◆ Your task
Transcribe each line of the following records with no changes at all.

◆ Records supplied
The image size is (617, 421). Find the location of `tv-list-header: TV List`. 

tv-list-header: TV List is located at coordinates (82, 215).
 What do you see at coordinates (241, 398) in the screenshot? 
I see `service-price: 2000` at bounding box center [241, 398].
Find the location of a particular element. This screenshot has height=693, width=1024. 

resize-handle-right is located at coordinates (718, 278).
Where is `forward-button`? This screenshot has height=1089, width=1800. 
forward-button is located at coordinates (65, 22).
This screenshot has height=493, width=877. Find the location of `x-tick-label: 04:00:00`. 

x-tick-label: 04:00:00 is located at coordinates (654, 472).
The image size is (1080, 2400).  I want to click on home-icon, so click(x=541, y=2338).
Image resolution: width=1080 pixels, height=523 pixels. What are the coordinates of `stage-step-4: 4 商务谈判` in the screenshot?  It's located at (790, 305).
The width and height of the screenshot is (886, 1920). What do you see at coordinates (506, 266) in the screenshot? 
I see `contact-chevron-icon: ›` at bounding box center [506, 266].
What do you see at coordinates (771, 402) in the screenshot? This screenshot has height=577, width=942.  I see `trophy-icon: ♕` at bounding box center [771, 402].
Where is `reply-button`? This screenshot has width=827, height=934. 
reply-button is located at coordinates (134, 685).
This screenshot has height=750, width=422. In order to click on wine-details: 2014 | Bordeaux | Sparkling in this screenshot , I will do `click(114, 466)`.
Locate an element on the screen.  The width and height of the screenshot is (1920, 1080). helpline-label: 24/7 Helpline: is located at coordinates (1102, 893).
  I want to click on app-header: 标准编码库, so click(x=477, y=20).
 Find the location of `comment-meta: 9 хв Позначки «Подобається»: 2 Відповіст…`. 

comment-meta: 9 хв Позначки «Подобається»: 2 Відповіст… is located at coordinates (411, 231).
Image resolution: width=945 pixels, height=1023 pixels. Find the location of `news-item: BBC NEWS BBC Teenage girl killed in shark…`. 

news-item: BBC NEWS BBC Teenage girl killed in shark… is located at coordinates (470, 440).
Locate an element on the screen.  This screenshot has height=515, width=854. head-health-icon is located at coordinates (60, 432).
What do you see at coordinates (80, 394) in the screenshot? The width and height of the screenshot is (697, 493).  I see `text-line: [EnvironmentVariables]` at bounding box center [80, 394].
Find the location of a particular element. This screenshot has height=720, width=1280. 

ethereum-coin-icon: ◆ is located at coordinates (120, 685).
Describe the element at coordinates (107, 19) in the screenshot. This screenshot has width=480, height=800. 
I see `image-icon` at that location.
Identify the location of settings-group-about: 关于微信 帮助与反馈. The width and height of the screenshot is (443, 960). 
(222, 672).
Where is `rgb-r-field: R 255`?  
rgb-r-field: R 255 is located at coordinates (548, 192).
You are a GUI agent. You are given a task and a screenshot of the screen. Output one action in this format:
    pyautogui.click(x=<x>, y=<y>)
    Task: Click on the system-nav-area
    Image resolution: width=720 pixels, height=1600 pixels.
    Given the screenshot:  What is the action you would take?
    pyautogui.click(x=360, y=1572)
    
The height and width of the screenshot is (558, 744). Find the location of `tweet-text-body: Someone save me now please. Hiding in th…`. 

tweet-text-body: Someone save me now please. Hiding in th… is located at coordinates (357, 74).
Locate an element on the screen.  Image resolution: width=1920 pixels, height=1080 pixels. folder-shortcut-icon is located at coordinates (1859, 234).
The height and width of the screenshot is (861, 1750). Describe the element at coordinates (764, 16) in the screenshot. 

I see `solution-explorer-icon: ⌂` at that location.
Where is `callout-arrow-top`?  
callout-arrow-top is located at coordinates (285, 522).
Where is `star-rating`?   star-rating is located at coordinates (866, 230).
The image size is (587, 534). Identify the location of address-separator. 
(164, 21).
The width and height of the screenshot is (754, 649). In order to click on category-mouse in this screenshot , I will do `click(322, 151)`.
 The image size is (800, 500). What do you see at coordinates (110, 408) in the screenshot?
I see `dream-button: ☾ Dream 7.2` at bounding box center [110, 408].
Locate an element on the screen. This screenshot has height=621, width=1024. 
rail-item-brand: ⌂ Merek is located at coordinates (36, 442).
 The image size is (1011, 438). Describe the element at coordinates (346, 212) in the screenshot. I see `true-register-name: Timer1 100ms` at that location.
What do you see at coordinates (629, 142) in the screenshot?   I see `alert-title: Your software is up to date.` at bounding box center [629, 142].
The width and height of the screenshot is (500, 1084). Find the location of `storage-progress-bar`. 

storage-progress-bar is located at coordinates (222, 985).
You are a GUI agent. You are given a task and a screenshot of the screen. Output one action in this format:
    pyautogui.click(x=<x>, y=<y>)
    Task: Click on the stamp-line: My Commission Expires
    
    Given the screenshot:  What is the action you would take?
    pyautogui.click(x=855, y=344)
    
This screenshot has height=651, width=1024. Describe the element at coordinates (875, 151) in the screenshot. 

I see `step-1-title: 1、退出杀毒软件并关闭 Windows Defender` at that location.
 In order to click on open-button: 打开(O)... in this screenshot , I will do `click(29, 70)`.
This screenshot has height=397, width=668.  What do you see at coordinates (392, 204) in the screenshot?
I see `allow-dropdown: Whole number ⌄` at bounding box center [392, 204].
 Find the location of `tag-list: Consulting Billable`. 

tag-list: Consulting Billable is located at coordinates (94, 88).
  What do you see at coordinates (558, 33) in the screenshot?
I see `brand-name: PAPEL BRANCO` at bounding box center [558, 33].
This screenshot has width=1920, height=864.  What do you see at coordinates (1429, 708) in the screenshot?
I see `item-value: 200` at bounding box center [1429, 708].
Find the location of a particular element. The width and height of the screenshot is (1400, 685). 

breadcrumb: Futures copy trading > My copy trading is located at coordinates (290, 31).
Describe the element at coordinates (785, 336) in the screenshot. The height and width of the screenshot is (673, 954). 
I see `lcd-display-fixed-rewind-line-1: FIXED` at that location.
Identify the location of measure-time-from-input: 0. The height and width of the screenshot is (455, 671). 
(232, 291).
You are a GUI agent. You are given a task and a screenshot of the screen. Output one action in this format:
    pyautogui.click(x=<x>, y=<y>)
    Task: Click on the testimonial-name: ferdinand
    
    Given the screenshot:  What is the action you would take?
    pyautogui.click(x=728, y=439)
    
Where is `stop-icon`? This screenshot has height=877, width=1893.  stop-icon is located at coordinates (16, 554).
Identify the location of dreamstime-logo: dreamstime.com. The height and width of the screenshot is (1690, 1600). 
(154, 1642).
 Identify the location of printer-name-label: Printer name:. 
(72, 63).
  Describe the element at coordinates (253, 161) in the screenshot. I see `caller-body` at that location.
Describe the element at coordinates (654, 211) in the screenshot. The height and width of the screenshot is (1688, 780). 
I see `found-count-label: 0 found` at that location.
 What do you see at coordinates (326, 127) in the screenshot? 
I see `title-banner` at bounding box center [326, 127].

◆ Exercise answer
The image size is (617, 421). Find the location of `tv-list-header: TV List`. 

tv-list-header: TV List is located at coordinates (82, 215).
 What do you see at coordinates (241, 398) in the screenshot? 
I see `service-price: 2000` at bounding box center [241, 398].
Find the location of a particular element. This screenshot has height=693, width=1024. 

resize-handle-right is located at coordinates (718, 278).
Where is `forward-button`? This screenshot has height=1089, width=1800. 
forward-button is located at coordinates (65, 22).
This screenshot has height=493, width=877. Find the location of `x-tick-label: 04:00:00`. 

x-tick-label: 04:00:00 is located at coordinates (654, 472).
The image size is (1080, 2400).  I want to click on home-icon, so click(x=541, y=2338).
Image resolution: width=1080 pixels, height=523 pixels. What are the coordinates of `stage-step-4: 4 商务谈判` in the screenshot?  It's located at (790, 305).
The width and height of the screenshot is (886, 1920). What do you see at coordinates (506, 266) in the screenshot? 
I see `contact-chevron-icon: ›` at bounding box center [506, 266].
What do you see at coordinates (771, 402) in the screenshot? This screenshot has height=577, width=942.  I see `trophy-icon: ♕` at bounding box center [771, 402].
Where is `reply-button`? This screenshot has width=827, height=934. 
reply-button is located at coordinates (134, 685).
This screenshot has height=750, width=422. In order to click on wine-details: 2014 | Bordeaux | Sparkling in this screenshot , I will do `click(114, 466)`.
Locate an element on the screen.  The width and height of the screenshot is (1920, 1080). helpline-label: 24/7 Helpline: is located at coordinates (1102, 893).
  I want to click on app-header: 标准编码库, so click(x=477, y=20).
 Find the location of `comment-meta: 9 хв Позначки «Подобається»: 2 Відповіст…`. 

comment-meta: 9 хв Позначки «Подобається»: 2 Відповіст… is located at coordinates (411, 231).
Image resolution: width=945 pixels, height=1023 pixels. Find the location of `news-item: BBC NEWS BBC Teenage girl killed in shark…`. 

news-item: BBC NEWS BBC Teenage girl killed in shark… is located at coordinates (470, 440).
Locate an element on the screen.  This screenshot has height=515, width=854. head-health-icon is located at coordinates (60, 432).
What do you see at coordinates (80, 394) in the screenshot? The width and height of the screenshot is (697, 493).  I see `text-line: [EnvironmentVariables]` at bounding box center [80, 394].
Find the location of a particular element. This screenshot has height=720, width=1280. 

ethereum-coin-icon: ◆ is located at coordinates (120, 685).
Describe the element at coordinates (107, 19) in the screenshot. This screenshot has width=480, height=800. 
I see `image-icon` at that location.
Identify the location of settings-group-about: 关于微信 帮助与反馈. The width and height of the screenshot is (443, 960). 
(222, 672).
Where is `rgb-r-field: R 255`?  
rgb-r-field: R 255 is located at coordinates (548, 192).
You are a GUI agent. You are given a task and a screenshot of the screen. Output one action in this format:
    pyautogui.click(x=<x>, y=<y>)
    Task: Click on the system-nav-area
    Image resolution: width=720 pixels, height=1600 pixels.
    Given the screenshot:  What is the action you would take?
    pyautogui.click(x=360, y=1572)
    
The height and width of the screenshot is (558, 744). Find the location of `tweet-text-body: Someone save me now please. Hiding in th…`. 

tweet-text-body: Someone save me now please. Hiding in th… is located at coordinates (357, 74).
Locate an element on the screen.  Image resolution: width=1920 pixels, height=1080 pixels. folder-shortcut-icon is located at coordinates (1859, 234).
The height and width of the screenshot is (861, 1750). Describe the element at coordinates (764, 16) in the screenshot. 

I see `solution-explorer-icon: ⌂` at that location.
Where is `callout-arrow-top`?  
callout-arrow-top is located at coordinates (285, 522).
Where is `star-rating`?   star-rating is located at coordinates (866, 230).
The image size is (587, 534). Identify the location of address-separator. 
(164, 21).
The width and height of the screenshot is (754, 649). In order to click on category-mouse in this screenshot , I will do `click(322, 151)`.
 The image size is (800, 500). What do you see at coordinates (110, 408) in the screenshot?
I see `dream-button: ☾ Dream 7.2` at bounding box center [110, 408].
Locate an element on the screen. This screenshot has height=621, width=1024. 
rail-item-brand: ⌂ Merek is located at coordinates (36, 442).
 The image size is (1011, 438). Describe the element at coordinates (346, 212) in the screenshot. I see `true-register-name: Timer1 100ms` at that location.
What do you see at coordinates (629, 142) in the screenshot?   I see `alert-title: Your software is up to date.` at bounding box center [629, 142].
The width and height of the screenshot is (500, 1084). Find the location of `storage-progress-bar`. 

storage-progress-bar is located at coordinates (222, 985).
You are a GUI agent. You are given a task and a screenshot of the screen. Output one action in this format:
    pyautogui.click(x=<x>, y=<y>)
    Task: Click on the stamp-line: My Commission Expires
    
    Given the screenshot:  What is the action you would take?
    pyautogui.click(x=855, y=344)
    
This screenshot has height=651, width=1024. Describe the element at coordinates (875, 151) in the screenshot. 

I see `step-1-title: 1、退出杀毒软件并关闭 Windows Defender` at that location.
 In order to click on open-button: 打开(O)... in this screenshot , I will do `click(29, 70)`.
This screenshot has height=397, width=668.  What do you see at coordinates (392, 204) in the screenshot?
I see `allow-dropdown: Whole number ⌄` at bounding box center [392, 204].
 Find the location of `tag-list: Consulting Billable`. 

tag-list: Consulting Billable is located at coordinates (94, 88).
  What do you see at coordinates (558, 33) in the screenshot?
I see `brand-name: PAPEL BRANCO` at bounding box center [558, 33].
This screenshot has width=1920, height=864.  What do you see at coordinates (1429, 708) in the screenshot?
I see `item-value: 200` at bounding box center [1429, 708].
Find the location of a particular element. The width and height of the screenshot is (1400, 685). 

breadcrumb: Futures copy trading > My copy trading is located at coordinates (290, 31).
Describe the element at coordinates (785, 336) in the screenshot. The height and width of the screenshot is (673, 954). 
I see `lcd-display-fixed-rewind-line-1: FIXED` at that location.
Identify the location of measure-time-from-input: 0. The height and width of the screenshot is (455, 671). 
(232, 291).
You are a GUI agent. You are given a task and a screenshot of the screen. Output one action in this format:
    pyautogui.click(x=<x>, y=<y>)
    Task: Click on the testimonial-name: ferdinand
    
    Given the screenshot:  What is the action you would take?
    pyautogui.click(x=728, y=439)
    
Where is `stop-icon`? This screenshot has height=877, width=1893.  stop-icon is located at coordinates (16, 554).
Identify the location of dreamstime-logo: dreamstime.com. The height and width of the screenshot is (1690, 1600). 
(154, 1642).
 Identify the location of printer-name-label: Printer name:. 
(72, 63).
  Describe the element at coordinates (253, 161) in the screenshot. I see `caller-body` at that location.
Describe the element at coordinates (654, 211) in the screenshot. The height and width of the screenshot is (1688, 780). 
I see `found-count-label: 0 found` at that location.
 What do you see at coordinates (326, 127) in the screenshot? 
I see `title-banner` at bounding box center [326, 127].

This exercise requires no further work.